Saved entries

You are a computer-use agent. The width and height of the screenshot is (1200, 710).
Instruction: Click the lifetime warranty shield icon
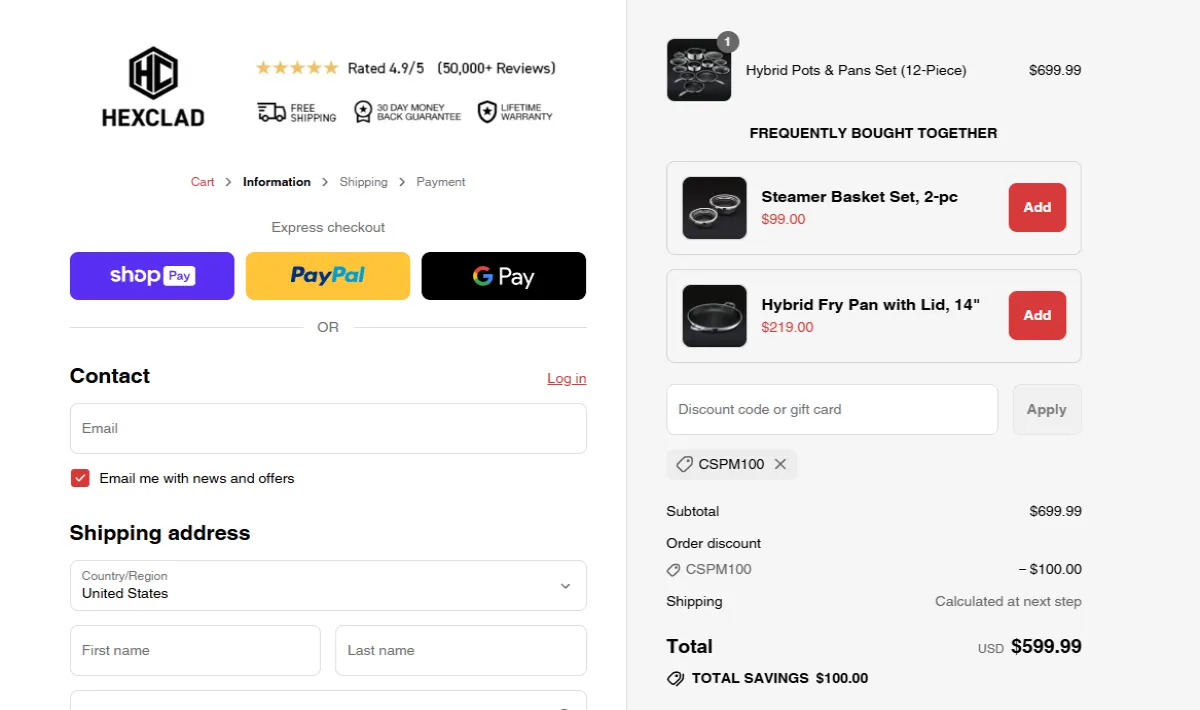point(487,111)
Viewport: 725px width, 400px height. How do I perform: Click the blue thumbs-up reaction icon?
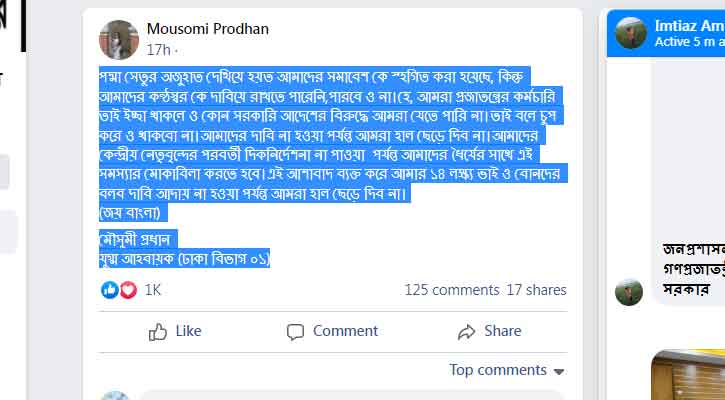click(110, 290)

# [Problem description]
Repeat each line of the records above word for word, leaving the pictures out of your answer.

# [Worked answer]
You are a computer-use agent. The width and height of the screenshot is (1200, 710).
Instruction: Click the lifetime warranty shield icon
point(487,111)
Viewport: 725px width, 400px height. How do I perform: Click the blue thumbs-up reaction icon?
click(110, 290)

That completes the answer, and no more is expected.